The group also ranged over the topics of globalization, economic trends, and life for the poorest people around the world. Can the rise of a middle class in India and China change life for the people at the bottom end of the socioeconomic scale?
A review, "Bombay Noir" in the New Yorker gives only a hint of the breadth and scope of the book. Here is an excerpt from that review:
In the interconnected stories of “Love and Longing in Bombay” (1997), Chandra gracefully evoked a city of immense struggles, dreams, and pain. In “Sacred Games,” that city, dominated by megalomaniacal criminals and corrupt cops, has put on much “resplendent and rotting flesh.” But then Bombay itself has transformed rapidly in the past decade and a half—a period during which the city’s official name was changed to Mumbai—as India’s religious and political conflicts have finally caught up with the city’s traditionally business-minded and cosmopolitan communities. In December, 1992, during the nationwide riots that followed the demolition of a sixteenth-century mosque in Ayodhya by Hindu nationalists, hundreds of people in Bombay, mostly Muslims, were killed; retaliatory bomb attacks, allegedly masterminded by a Muslim don living in Dubai, killed nearly three hundred people, creating religious tensions among the hitherto secular fraternity of criminals. Though Bombay has prospered greatly from the liberalization of India’s state-controlled economy in the nineteen-nineties, it has also become home to feral forms of capitalism. In recent years, a series of scandals and scams have exposed an intricate network of greed, envy, and lust which binds politicians, tycoons, and civil servants to Mafia dons, Bollywood stars, and slumlords.

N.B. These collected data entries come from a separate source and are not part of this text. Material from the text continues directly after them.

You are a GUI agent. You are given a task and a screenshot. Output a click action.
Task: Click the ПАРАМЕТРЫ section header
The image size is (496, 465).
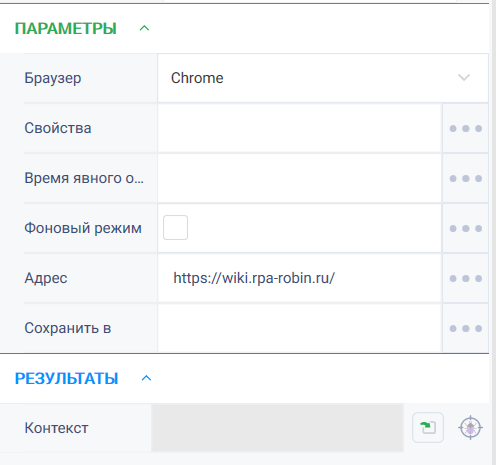click(x=66, y=28)
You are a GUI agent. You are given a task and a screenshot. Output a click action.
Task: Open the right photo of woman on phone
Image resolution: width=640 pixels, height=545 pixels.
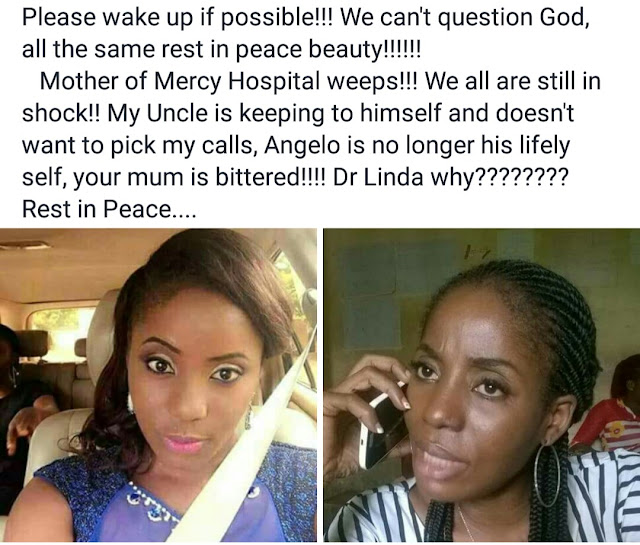coord(482,385)
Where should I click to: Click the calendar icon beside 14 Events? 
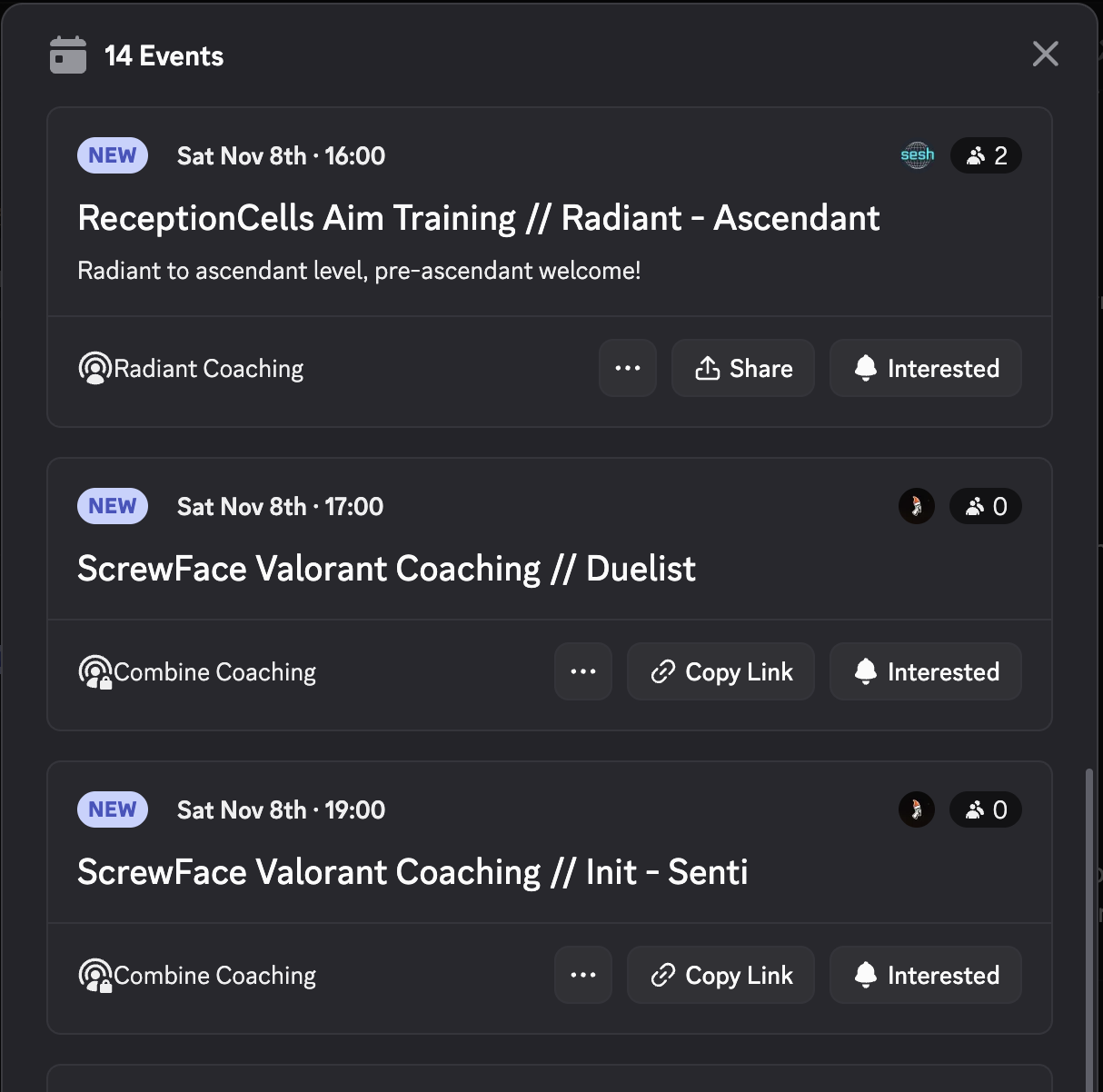tap(68, 55)
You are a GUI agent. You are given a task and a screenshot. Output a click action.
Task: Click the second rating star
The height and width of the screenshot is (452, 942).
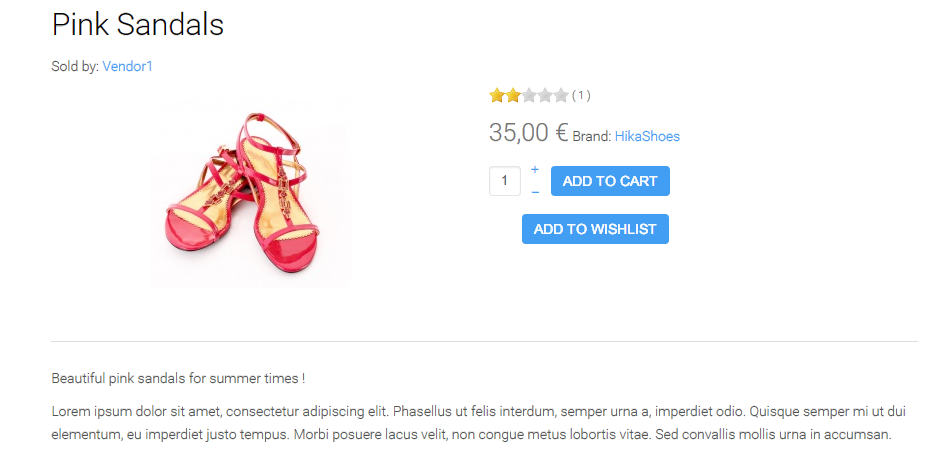(512, 96)
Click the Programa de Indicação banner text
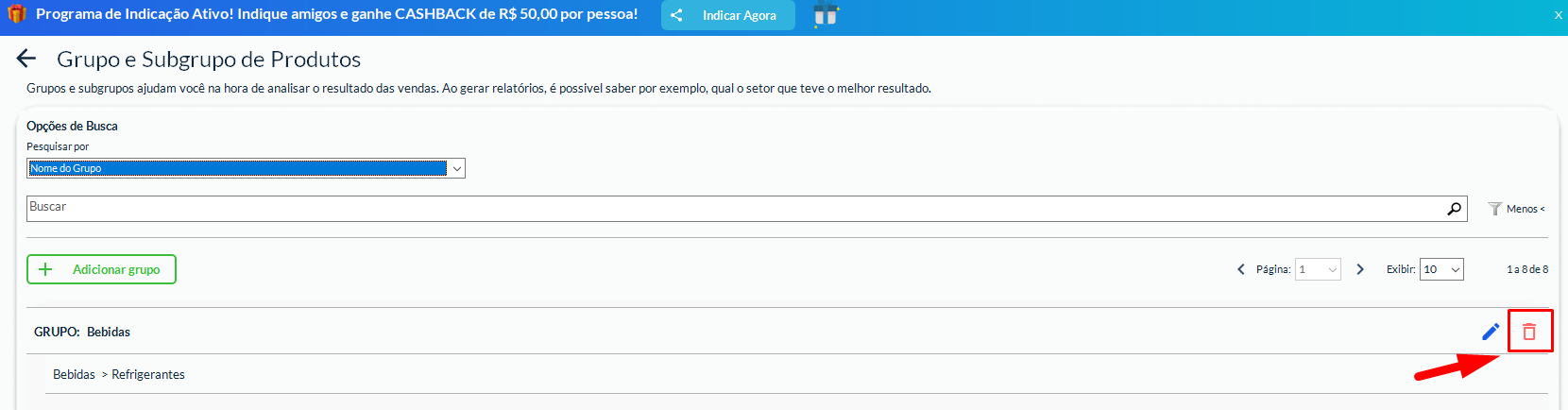 click(336, 14)
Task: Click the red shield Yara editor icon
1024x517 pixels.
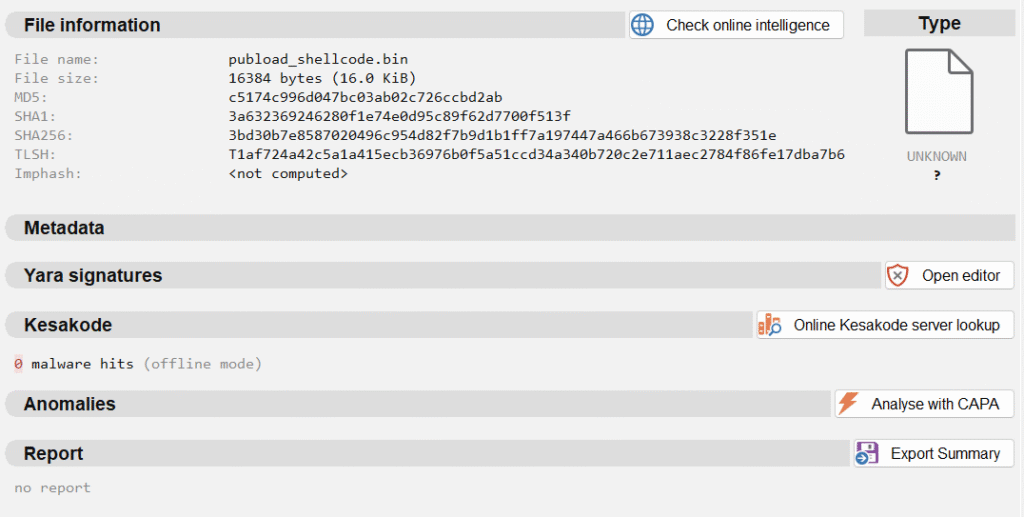Action: [x=898, y=276]
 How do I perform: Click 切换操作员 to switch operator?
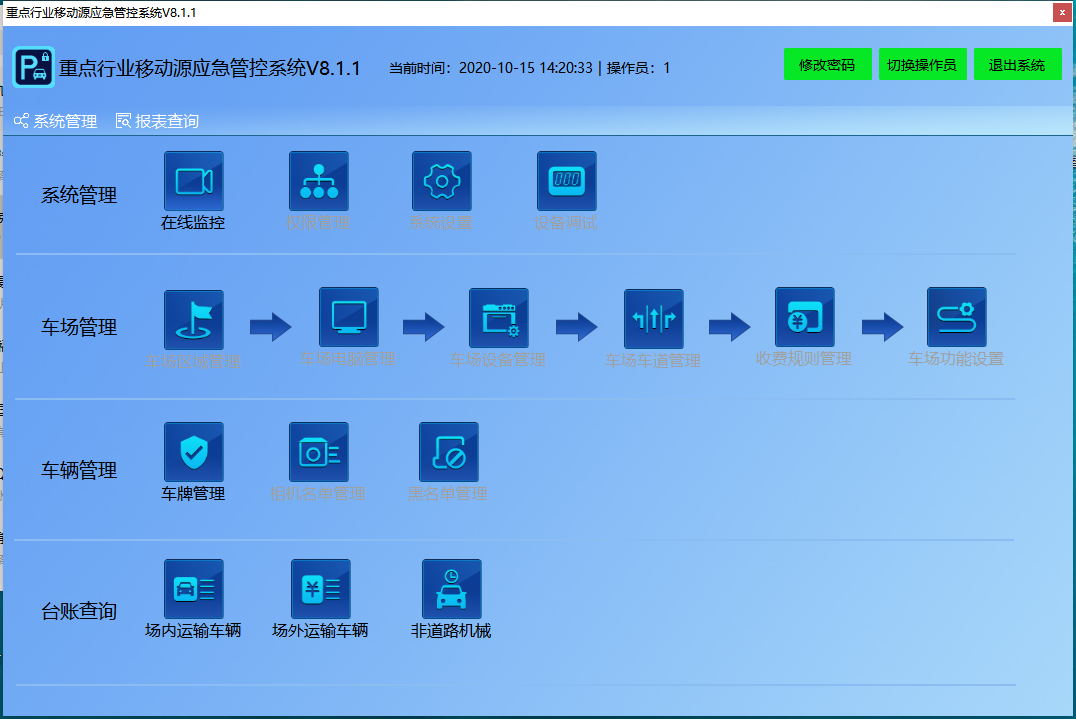pos(922,63)
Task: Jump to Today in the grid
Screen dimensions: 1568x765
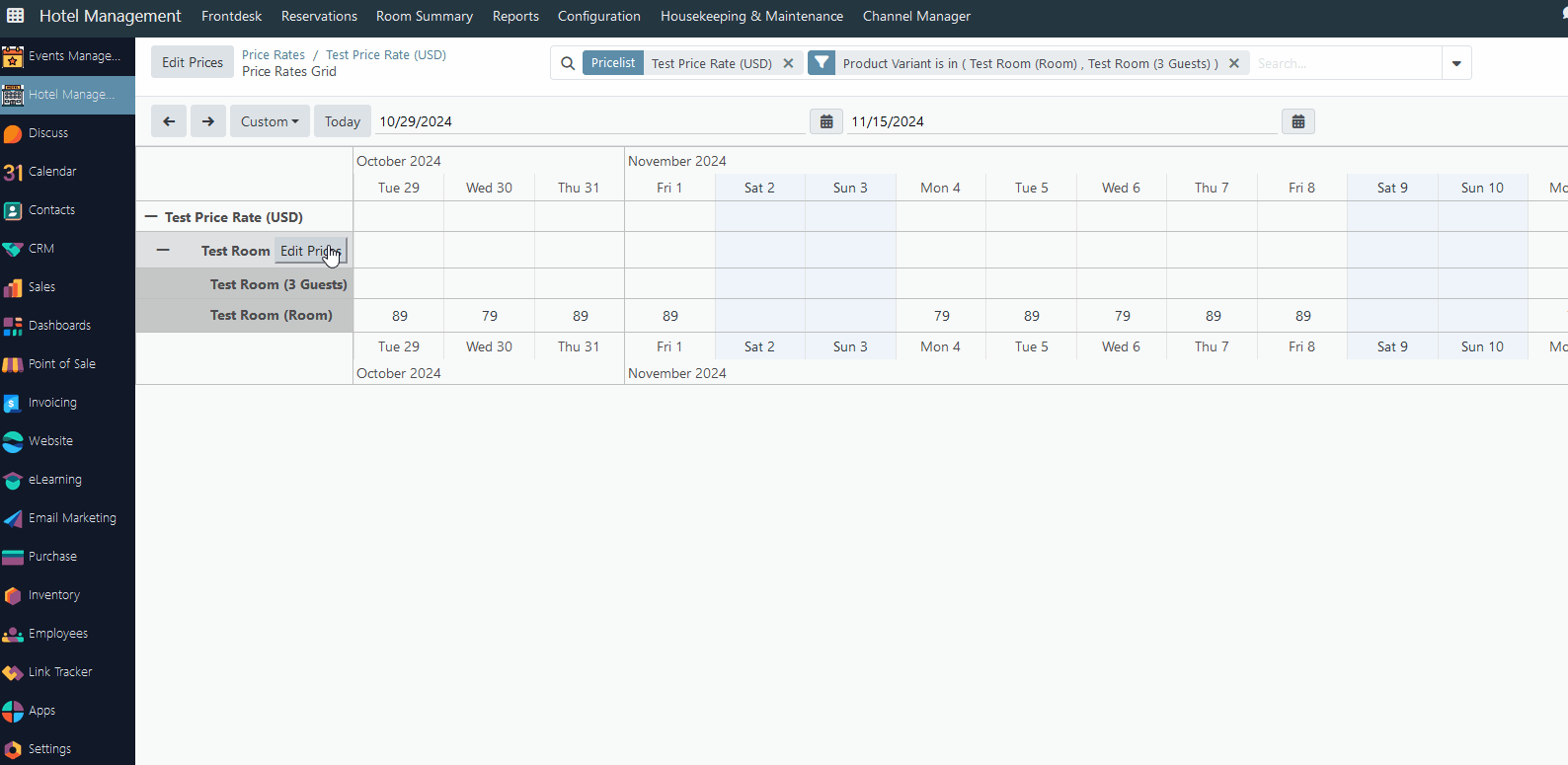Action: point(343,121)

Such material—with its prodigies of arcane socioeconomic detail and suggestions of disorder—might appear overwhelming to a novelist. But Chandra, who grew up in Bombay and who now teaches creative writing at Berkeley, mines it confidently. Sartaj and Gaitonde, pursuing their separate destinies across Bombay, happen upon an extraordinarily diverse sampling of humanity—from an aspiring Muslim fashion model from provincial India who ends up as Gaitonde’s mistress to a militant Maoist who turns into an armed robber. More ardently than most recent chroniclers of India’s most hectic metropolis, Chandra embraces the vitality as well as the vulgarity of the millions chasing the “big dream of Bombay”: the “boys and girls who had come from dusty villages and now looked down at you from the hoardings, beautiful and unreal.”